Security frameworks must evolve to include agent identity and access controls, role-based privilege design, continuous behavioural monitoring, real-time anomaly detection and automated rollback or containment protocols. Sibiya says that without this, organisations risk deploying systems they cannot fully see or control.

Many enterprises are still in the experimental phase with AI. But agentic AI demands a more deliberate progression.

“It’s not about jumping straight into full autonomy,” says Sibiya. “Start with structured automation, measure impact, refine governance, and then progressively increase autonomy. The roadmap matters.”

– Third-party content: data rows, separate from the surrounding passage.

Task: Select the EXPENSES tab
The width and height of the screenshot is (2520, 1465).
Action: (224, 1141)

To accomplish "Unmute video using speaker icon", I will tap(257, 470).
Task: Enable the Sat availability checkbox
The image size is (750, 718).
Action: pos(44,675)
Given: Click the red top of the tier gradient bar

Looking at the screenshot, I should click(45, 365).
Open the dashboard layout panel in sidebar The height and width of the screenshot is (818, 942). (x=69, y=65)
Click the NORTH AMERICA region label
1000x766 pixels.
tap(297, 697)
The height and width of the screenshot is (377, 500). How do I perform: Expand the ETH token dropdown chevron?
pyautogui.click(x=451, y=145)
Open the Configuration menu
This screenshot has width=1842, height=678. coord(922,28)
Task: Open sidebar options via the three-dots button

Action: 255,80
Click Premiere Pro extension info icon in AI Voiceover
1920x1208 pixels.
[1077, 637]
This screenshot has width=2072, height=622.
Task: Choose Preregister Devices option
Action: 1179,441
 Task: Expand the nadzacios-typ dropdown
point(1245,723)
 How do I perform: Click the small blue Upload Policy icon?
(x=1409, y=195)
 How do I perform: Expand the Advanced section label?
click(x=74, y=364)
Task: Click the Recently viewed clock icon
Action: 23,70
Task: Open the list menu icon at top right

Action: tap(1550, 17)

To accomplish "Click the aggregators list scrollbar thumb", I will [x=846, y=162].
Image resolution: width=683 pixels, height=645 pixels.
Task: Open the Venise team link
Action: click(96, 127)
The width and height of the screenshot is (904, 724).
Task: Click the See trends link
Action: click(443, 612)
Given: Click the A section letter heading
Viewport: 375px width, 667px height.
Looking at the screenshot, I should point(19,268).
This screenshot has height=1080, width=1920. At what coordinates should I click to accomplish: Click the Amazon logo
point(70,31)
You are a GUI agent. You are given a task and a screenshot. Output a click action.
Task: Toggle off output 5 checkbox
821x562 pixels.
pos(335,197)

Agentic AI represents more than another technology cycle. It challenges organisations to rethink: “In many ways, this is a defining leadership moment for CIOs,” concludes Sibiya. “We are not just deploying systems anymore. We are shaping how intelligence operates inside the organisation. That comes with responsibility.”

As autonomous digital workers become embedded in enterprise workflows, the CIO becomes the architect of an intelligent ecosystem, one where innovation is balanced with control, speed is aligned with security, and human judgement remains central to responsible outcomes.